Они молчат — молчат все; тишина неправдоподобная, оглушительная, в ней не слышно даже дыхания. Первым встает золотоглазый светловолосый воин — на тунике серебряно-серым и лиловым вышито крыло ночной птицы:
— Мы принимали клятву, верно. Ни у кого из нас никогда не было и мысли нарушить твой приказ. Но сейчас ты приказываешь нам стать предателями. Прости — это нам не по силам. Мы остаемся. Я, Хонахт, вождь клана Совы, сказал.
Вторым поднимается человек средних лет со странными приподнятыми к вискам зелеными глазами, с проседью в иссиня-черных прямых волосах:
— Слово т'айро Хонахта — истина.
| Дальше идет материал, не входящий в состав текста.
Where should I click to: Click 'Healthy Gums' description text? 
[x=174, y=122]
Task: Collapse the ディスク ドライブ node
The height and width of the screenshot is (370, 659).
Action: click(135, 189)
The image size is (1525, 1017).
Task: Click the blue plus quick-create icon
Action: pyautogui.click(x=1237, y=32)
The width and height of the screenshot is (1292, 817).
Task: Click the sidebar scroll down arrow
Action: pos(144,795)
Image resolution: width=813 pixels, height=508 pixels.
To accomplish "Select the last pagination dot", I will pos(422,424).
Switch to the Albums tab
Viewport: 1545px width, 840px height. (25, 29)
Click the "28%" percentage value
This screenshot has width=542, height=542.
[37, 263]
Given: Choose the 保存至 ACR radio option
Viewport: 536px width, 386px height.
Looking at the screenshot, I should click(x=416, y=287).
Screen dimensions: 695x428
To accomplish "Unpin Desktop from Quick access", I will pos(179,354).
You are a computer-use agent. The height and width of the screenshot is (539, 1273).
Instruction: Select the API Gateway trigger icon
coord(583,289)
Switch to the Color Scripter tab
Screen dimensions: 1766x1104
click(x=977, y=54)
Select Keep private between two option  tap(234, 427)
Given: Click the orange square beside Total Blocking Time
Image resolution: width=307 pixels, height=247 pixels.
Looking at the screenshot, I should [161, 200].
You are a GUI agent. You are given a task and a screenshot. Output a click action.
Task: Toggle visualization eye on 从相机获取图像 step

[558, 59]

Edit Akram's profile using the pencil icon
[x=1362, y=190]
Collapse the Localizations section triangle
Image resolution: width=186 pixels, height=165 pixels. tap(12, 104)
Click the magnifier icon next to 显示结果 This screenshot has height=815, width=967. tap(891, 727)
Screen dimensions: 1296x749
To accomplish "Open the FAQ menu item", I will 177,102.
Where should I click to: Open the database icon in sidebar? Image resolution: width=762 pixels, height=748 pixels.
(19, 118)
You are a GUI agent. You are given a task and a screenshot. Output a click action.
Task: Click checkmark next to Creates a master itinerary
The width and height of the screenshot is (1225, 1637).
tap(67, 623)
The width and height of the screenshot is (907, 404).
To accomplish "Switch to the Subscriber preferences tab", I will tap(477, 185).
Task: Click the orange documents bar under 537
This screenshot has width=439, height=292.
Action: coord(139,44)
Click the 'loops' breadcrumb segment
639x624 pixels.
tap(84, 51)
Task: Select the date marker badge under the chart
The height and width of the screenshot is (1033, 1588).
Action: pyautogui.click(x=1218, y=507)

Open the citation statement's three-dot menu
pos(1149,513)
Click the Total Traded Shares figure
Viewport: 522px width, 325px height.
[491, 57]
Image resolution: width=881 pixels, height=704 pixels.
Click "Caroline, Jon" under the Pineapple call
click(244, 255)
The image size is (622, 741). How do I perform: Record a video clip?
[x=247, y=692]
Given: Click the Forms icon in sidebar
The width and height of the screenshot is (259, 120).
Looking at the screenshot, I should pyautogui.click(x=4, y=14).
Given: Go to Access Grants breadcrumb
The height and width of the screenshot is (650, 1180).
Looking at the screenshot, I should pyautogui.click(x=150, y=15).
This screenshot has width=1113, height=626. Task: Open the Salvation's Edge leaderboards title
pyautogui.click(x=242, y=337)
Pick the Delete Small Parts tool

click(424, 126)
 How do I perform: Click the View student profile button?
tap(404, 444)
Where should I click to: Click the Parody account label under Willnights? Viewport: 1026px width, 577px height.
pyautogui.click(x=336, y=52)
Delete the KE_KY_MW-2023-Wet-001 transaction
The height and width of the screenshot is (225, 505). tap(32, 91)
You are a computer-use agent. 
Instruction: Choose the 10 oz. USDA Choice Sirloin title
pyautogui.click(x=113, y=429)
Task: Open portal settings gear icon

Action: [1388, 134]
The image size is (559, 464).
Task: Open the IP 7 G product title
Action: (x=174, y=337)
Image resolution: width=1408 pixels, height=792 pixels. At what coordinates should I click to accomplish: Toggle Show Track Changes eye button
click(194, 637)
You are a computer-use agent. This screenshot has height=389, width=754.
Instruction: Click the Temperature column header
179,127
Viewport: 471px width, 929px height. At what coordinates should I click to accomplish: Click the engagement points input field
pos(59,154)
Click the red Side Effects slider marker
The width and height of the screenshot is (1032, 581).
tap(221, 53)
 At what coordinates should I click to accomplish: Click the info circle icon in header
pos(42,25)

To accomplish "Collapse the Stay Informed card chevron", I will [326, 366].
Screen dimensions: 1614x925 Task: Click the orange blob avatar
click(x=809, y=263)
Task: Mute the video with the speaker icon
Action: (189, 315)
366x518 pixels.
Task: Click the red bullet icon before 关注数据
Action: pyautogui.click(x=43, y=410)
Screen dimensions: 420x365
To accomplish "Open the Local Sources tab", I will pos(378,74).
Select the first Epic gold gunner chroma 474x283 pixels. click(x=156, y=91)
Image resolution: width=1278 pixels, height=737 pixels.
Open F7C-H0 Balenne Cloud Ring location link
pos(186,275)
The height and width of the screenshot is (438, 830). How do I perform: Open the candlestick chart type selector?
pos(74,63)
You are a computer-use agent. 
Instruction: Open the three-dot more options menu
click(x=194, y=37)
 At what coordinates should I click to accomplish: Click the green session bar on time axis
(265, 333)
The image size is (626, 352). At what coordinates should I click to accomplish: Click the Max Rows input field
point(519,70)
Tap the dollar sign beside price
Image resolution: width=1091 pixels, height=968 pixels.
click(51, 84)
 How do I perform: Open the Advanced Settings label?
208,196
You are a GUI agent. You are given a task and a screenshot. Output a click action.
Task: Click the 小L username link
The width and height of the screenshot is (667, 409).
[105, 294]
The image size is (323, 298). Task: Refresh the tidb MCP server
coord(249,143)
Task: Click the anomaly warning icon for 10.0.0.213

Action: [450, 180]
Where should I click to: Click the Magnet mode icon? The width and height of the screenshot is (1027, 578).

И я, Хоннар эр'Лхор, говорю: нас называли Волками Севера — не дело волкам трястись за свою шкуру и предательством спасать жизнь. Мы остаемся.
Вала смотрит прямо перед собой, стиснув больные руки. Один за другим они встают, и эхо высокого зала подхватывает, уносит под своды:
— Я, Рохгар эр'Коррх, сын вождя клана Ворона, говорю…
— Я, Льот ан'Эйр, вождь клана Молнии, говорю…
— Я, Дарг из рода Гоннмара, предводитель Стражей Пограничья, говорю…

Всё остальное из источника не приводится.